* _WHAT IS BEING ASKED_
Below is a listing to transcribe in full and exactly; keep the pictures out.

Start of Block

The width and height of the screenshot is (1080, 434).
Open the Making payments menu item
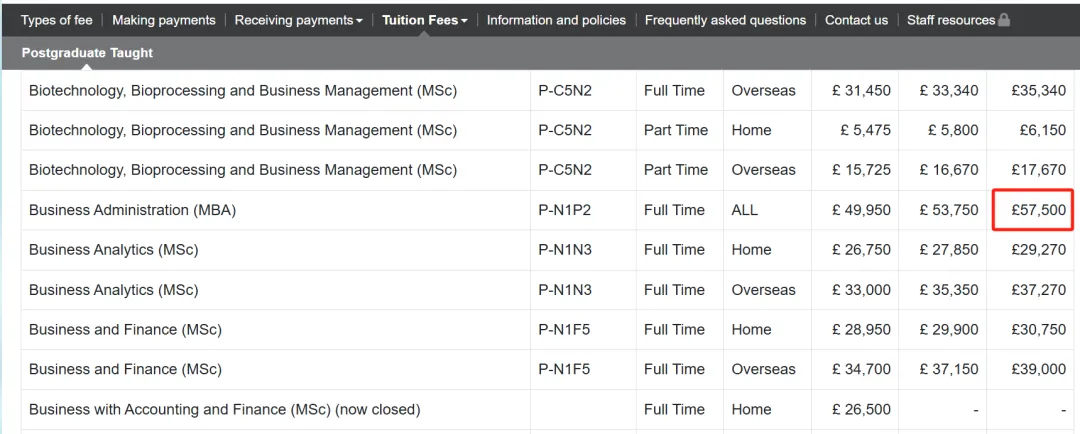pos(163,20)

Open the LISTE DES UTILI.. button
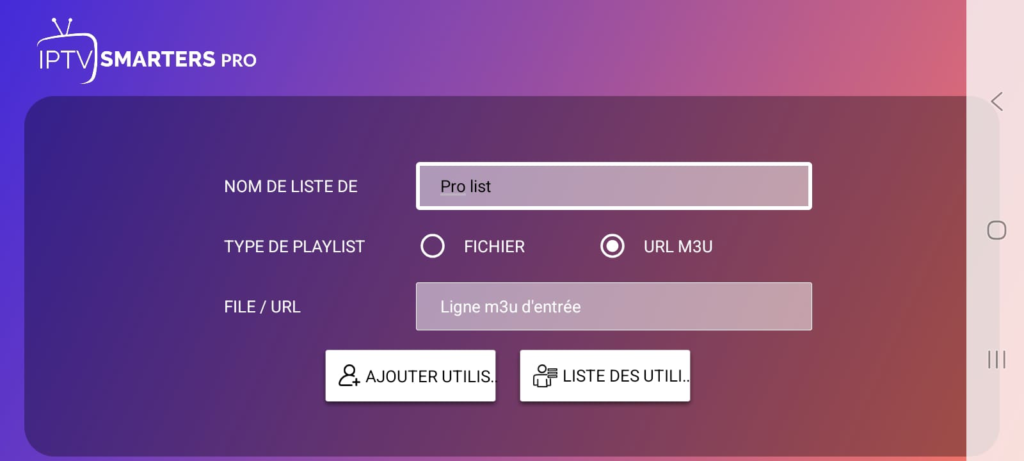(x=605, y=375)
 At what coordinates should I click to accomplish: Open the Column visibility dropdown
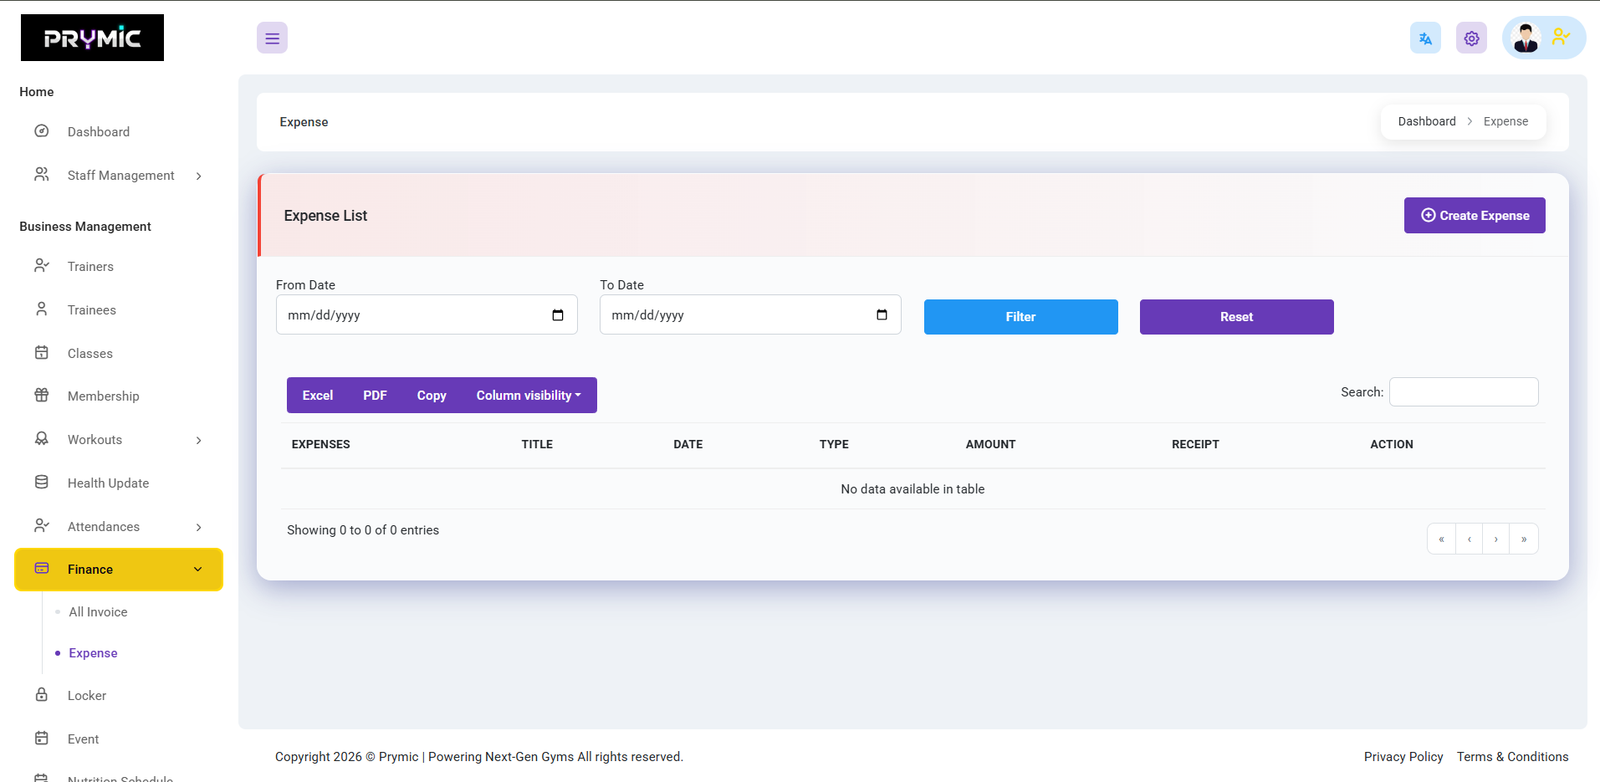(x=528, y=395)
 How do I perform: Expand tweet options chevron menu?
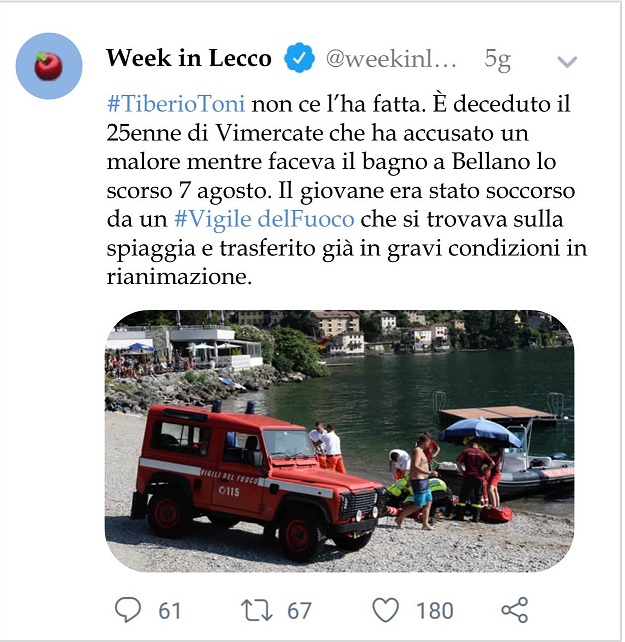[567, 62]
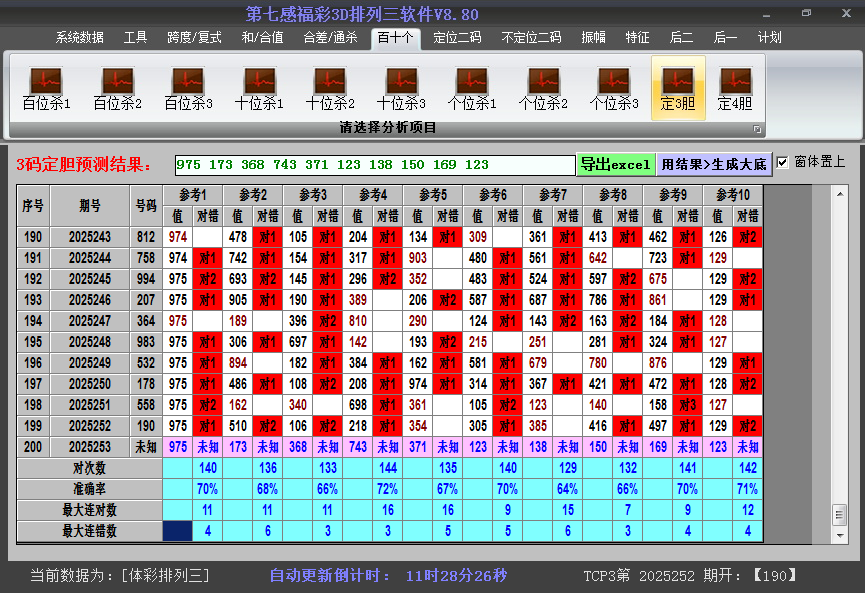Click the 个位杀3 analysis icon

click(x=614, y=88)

End of Block

* _TASK RESULT_
The width and height of the screenshot is (1080, 434).
Open the Making payments menu item
pos(163,20)

Open the LISTE DES UTILI.. button
(x=605, y=375)
 At what coordinates should I click to accomplish: Open the Column visibility dropdown
(x=528, y=395)
 How do I perform: Expand tweet options chevron menu?
[567, 62]
Click the 个位杀3 analysis icon

click(x=614, y=88)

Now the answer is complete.